Но пополнение, которое влилось в театр в год пятилетия, и основная его труппа принадлежали, как выразился Файко, «к разным бассейнам театральной культуры». За спиной четырнадцати был, хотя и «Второй», но МХАТ (во главе его стоял тогда Михаил Чехов). Оттуда они ушли вслед за Диким — одним из самых неприрученных и сильных талантов в многообразной и богатой дарованиями истории советского театра. Здесь нет ни места, ни повода остановиться на конфликте Дикого с Михаилом Чеховым. Да и в Театре Революции Дикий явится почти что мимоходом. 14 февраля 1928 года выпустит здесь свою первую премьеру, потом беспокойный характер унесет его в Тель-Авив, где он будет ставить спектакли в «Габиме», оттуда в Ленинград, навстречу «Первой Конной» Вс. Вишневского, снова в Театр Революции, потом в Свердловск. Но за пять с половиной коротких месяцев ему предстоит поставить один из самых долговечных, кассовых и бесспорно один из самых художественно существенных спектаклей Театра Революции — «Человек с портфелем» А. Файко.

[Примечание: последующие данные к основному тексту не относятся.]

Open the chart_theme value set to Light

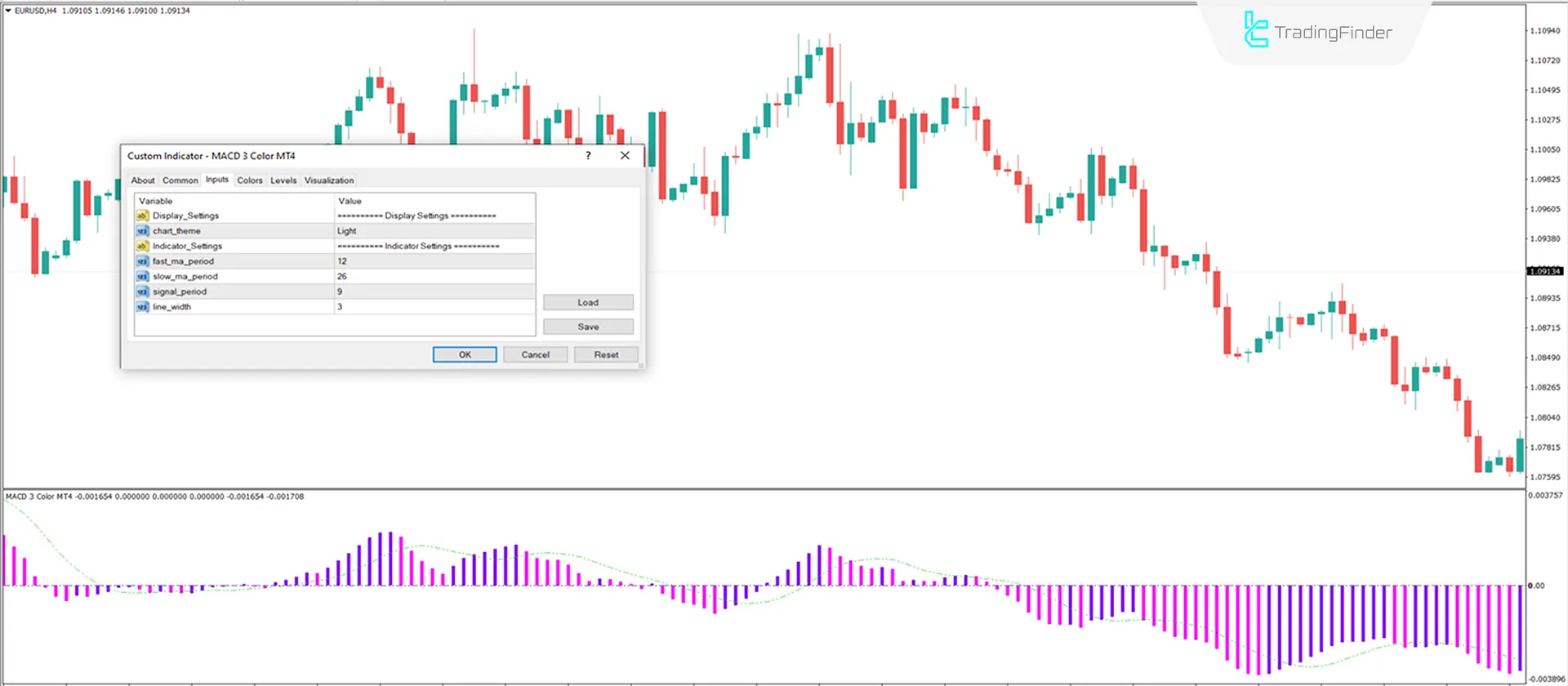(434, 231)
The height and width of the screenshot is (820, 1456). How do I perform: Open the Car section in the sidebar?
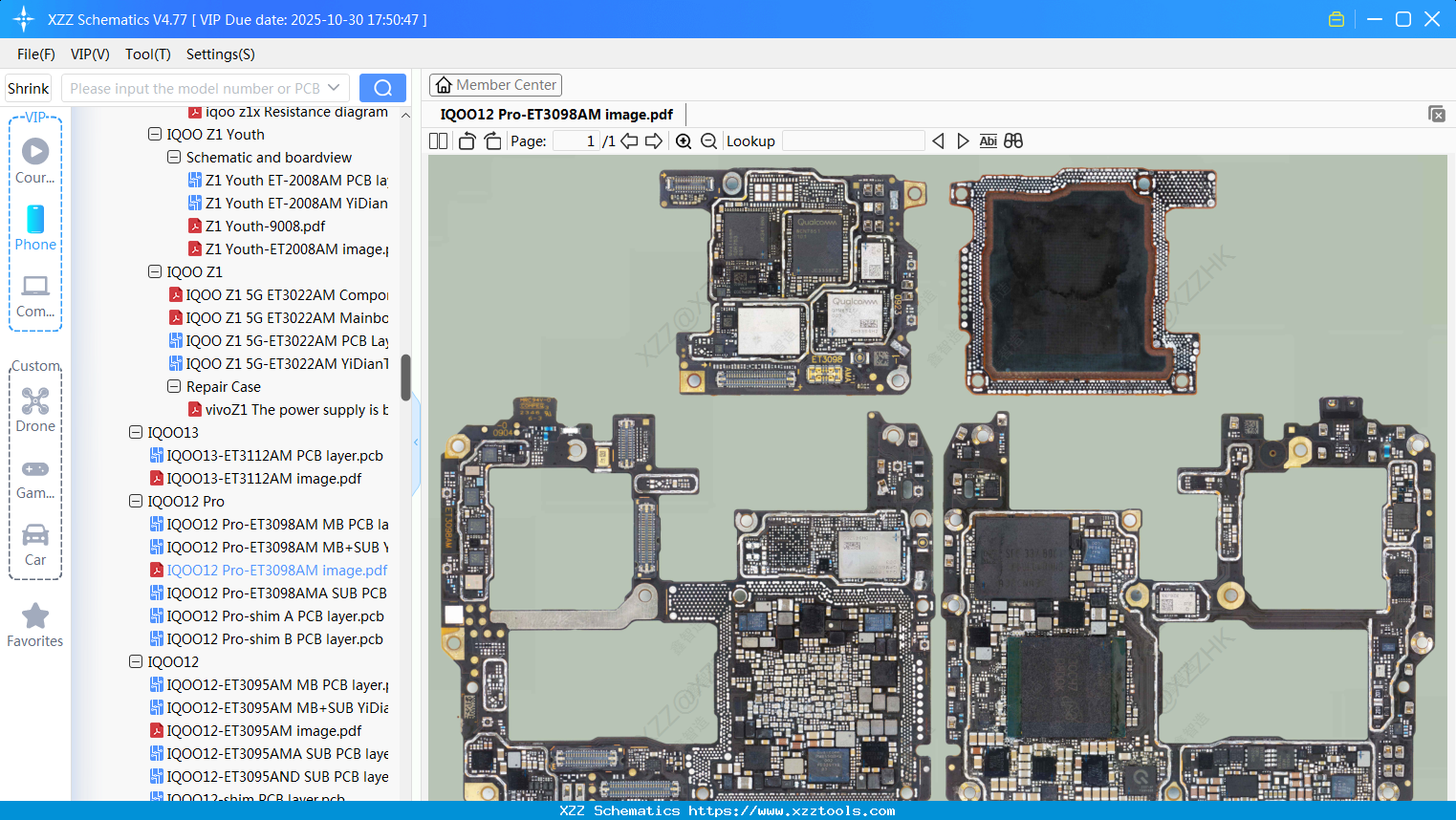[34, 540]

Обаяние успеха сопутствовало Дикому: талантливое озорство лесковской «Блохи», обработанной для сцены Е. Замятиным и поставленной в декорациях Б. Кустодиева, и только что состоявшаяся премьера оперы С. Прокофьева «Любовь к трем апельсинам» с художником И. Рабиновичем. Так что, пожалуй, и тень доктора Дапертутто, издателя журнала «Любовь к трем апельсинам», маячила где-то за его спиной…
Рука хотела бы с разбегу написать, что и в жизни Марии Ивановны Дикий успел сыграть определяющую роль, ибо мальчик Гога стал совсем новым и удивительным ее созданием. Но это было бы верно лишь в смысле объективном. Увы, ни встреча (первая, а потому, хотелось бы сказать, решающая) с режиссером другого «бассейна театральной культуры», ни просто с личностью столь яркой и мятежной, ни даже последующий шквальный успех не заслонили Мейерхольда. Гигантская тень Мастера так или иначе поглощала все иные впечатления, все когда-либо узнанное ею в театре.
Между тем явление Дикого на горизонте Театра Революции, конечно же, значило очень многое. И как преддверие явления другого выученика МХАТа — А. Д. Попова — и само по себе. «Художественник» по воспитанию, Дикий не был похож на свою alma mater. Он всегда был «беззаконной кометой» русской сцены, и это огромное явление на небосклоне театра ждет еще своего исследователя. Но в Театр Революции он принес нечто существенно новое: веру в сценическую эмоцию, а попросту говоря, намерение пробудить чувство у актера; {121} и еще — доверие к стихийному порыву. И то и другое было в Театре Революции «не принято».
Нельзя сказать, чтобы встреча двух «бассейнов театральной культуры» прошла безбурно. Лихорадка собраний и диспутов, охватившая страну, ворвалась в Театр Революции и вспыхнула эпидемией. Никто не хотел уходить после спектакля домой из нетопленого здания, все рвались выяснить «платформу», как тогда говорили.